Und eine noch andere Realität ist die in den Ländern, die so stark betroffen sind – die Bilder und Zahlen davon erschüttern uns alle in ihrer Dimension immer wieder.

Wir, die nicht direkt betroffen sind können uns überlegen, inwieweit der Satz: Zeit ist das neue Geld! jetzt Recht hat. So hat es vor nicht langer Zeit geheißen … und? sind wir jetzt alle reicher geworden? Wir sind ja zugleich konfrontiert mit vielen Einschränkungen. Reich an Zeit, ja - auch reich an Erkenntnis? reich an Einsicht: darüber wer wir sind, was uns wirklich wichtig ist, welche Bedürfnisse Grundpfeiler in unserem Leben sind? Über das, was Firlefanz und unnötig ist … aber es kann auch schmerzlich bewusst werden, was uns fehlt – jetzt in der Situation und vielleicht überhaupt im Leben.

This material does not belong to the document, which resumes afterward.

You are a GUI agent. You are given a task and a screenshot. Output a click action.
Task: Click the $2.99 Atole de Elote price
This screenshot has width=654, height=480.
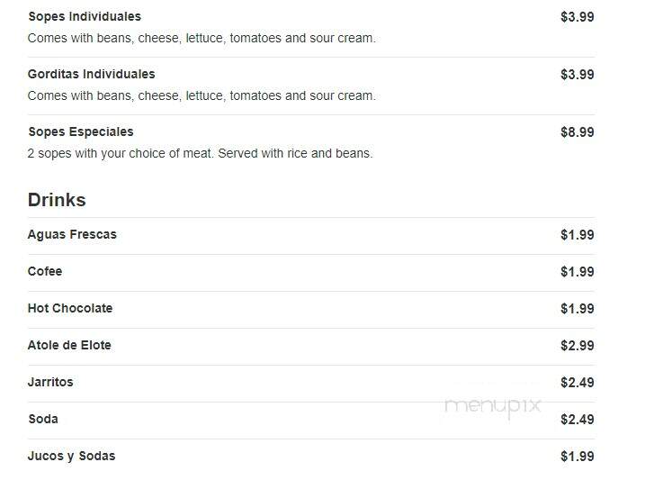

Was hilft, ist den Moment zu sehen und auch so gut als möglich für sich zu sorgen. Das Aufleben alter Traditionen – wie täglich für sich zu kochen und auch Gemüse haltbar machen. Zur Sicherheit und weil wir neben dem Trockenzeugs wie Reis und Nudeln auch noch etwas „Gesundes“ brauchen. Lange ist es her, dass ich das selber gemacht habe. Es macht Freude so für sich zu sorgen. Und das Rezept mit den eingelegten Salzzitronen von Neni ist ein spannender Versuch … mal schauen, was daraus wird. Nachdem die Biozitronen mit Meersalz und wenig Zucker vermengt wurden, sollen sie eigentlich ewig haltbar sein. Aber solange wird der Ausnahmezustand hoffentlich nicht dauern. Das sagt schon sein Name, oder?

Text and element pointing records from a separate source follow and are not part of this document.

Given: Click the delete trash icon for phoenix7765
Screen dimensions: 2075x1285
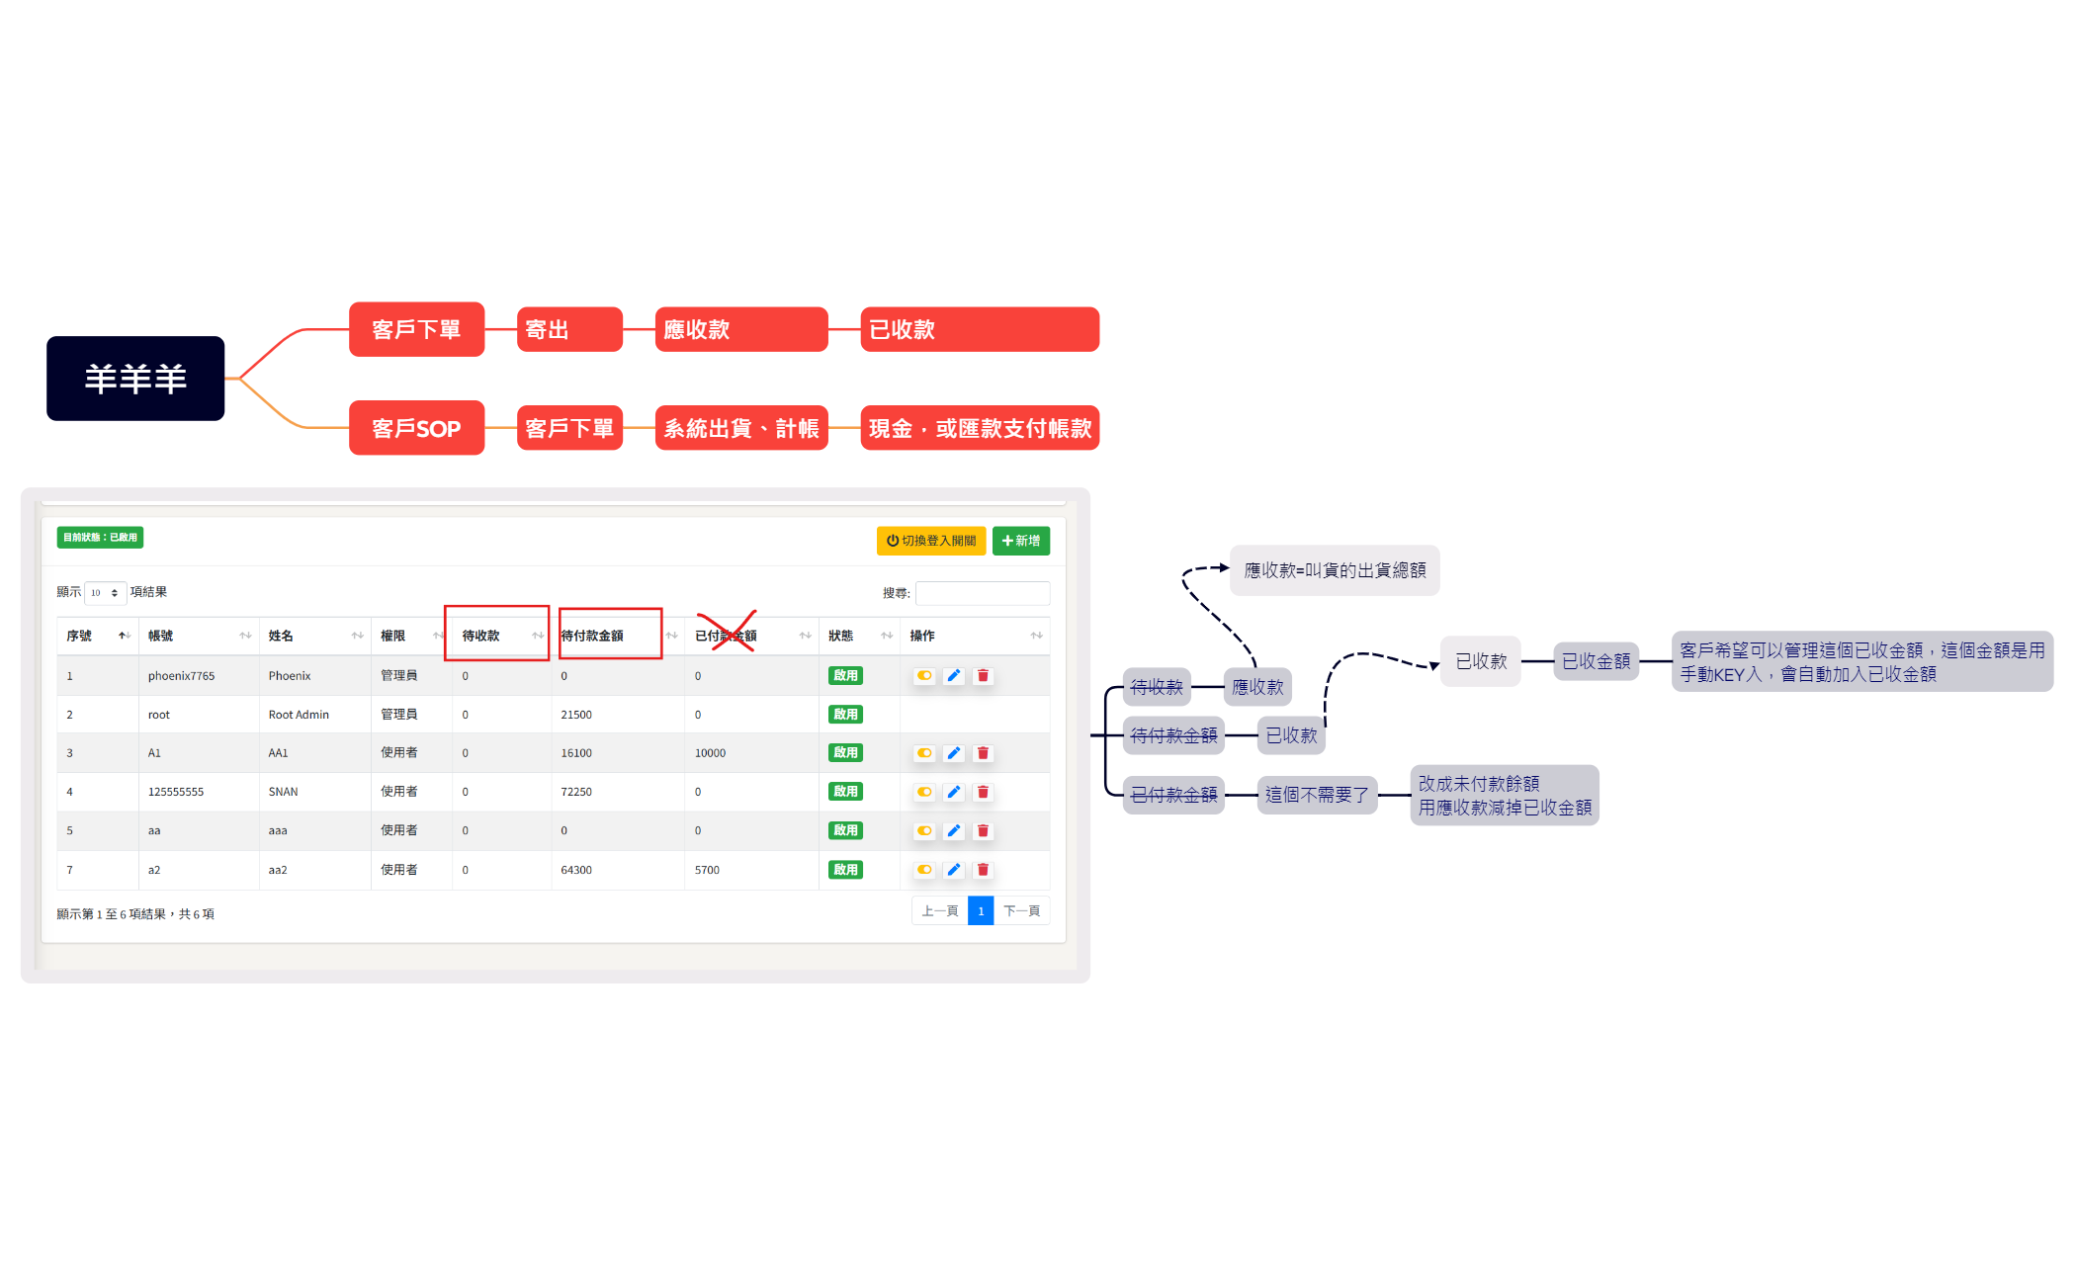Looking at the screenshot, I should (x=983, y=676).
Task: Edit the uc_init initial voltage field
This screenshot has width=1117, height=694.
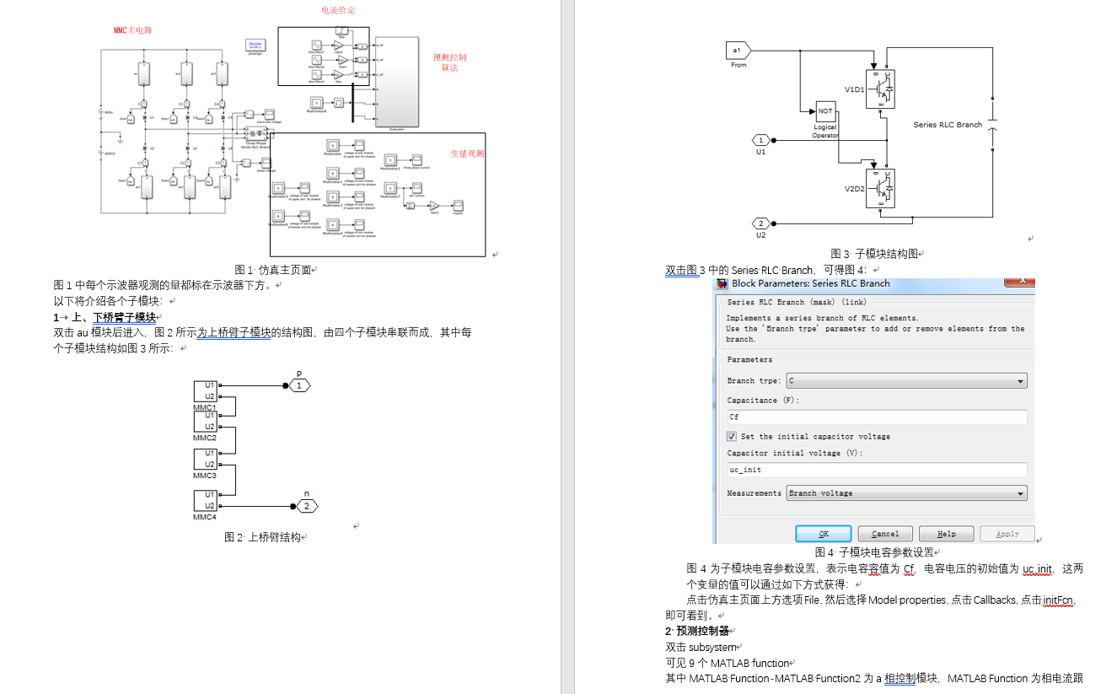Action: [x=877, y=470]
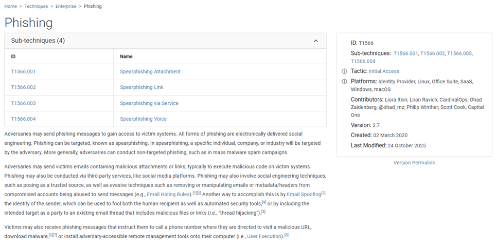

In meiner Produktion gibt es neben den Salzzitronen jetzt frische Bärlauchpaste aus dem Wald von nebenan und aus einigen bereits vertrockneten Datteln wurde ein Dattelmus. Und jetzt werde ich mich auf die Suche machen nach einem sinnvollen Rezept um das frische Kurkuma haltbar zu machen. Ich finde Hinweise, dass sich Kurkumawurzeln ganz einfach einfrieren und im gefrorenen Zustand reiben lassen. Außerdem halten sie lange im Gemüsefach, wenn sie nicht zu feucht – also nicht luftdicht - gelagert werden.

Wer gerne gemeinsam mit anderen kocht, der ist bei Dr. Claudia Nichterl in guter Gesellschaft – jeden Tag um 12.00 Uhr kocht sie live in ihrer Küche nach der Traditionellen Chinesischen Medizin. Wer jetzt Zeit dafür hat, kann mit #Der Mund ist das Tor zur Gesundheit sein Immunsystem sinnvoll stärken.  Ich bin seit Mittwoch dabei und habe schon viel gelernt. Ich kann es wärmstens empfehlen. Vielleicht treffen wir uns dort – jeden Tag mittags um 12.00 Uhr.  https://www.facebook.com/events/521082108577005/

Noch eine Möglichkeit sich zu treffen gibt es ab 20.00 Uhr abends. Nach der Schweiz und Deutschland stellen auch wir in Österreich jetzt jeden Tag um 20.00 Uhr als Zeichen der Gemeinsamkeit und der Hoffnung eine Kerze ins Fenster.

Verlieren Sie den Mut und die Hoffnung nicht! Und bleiben Sie gesund!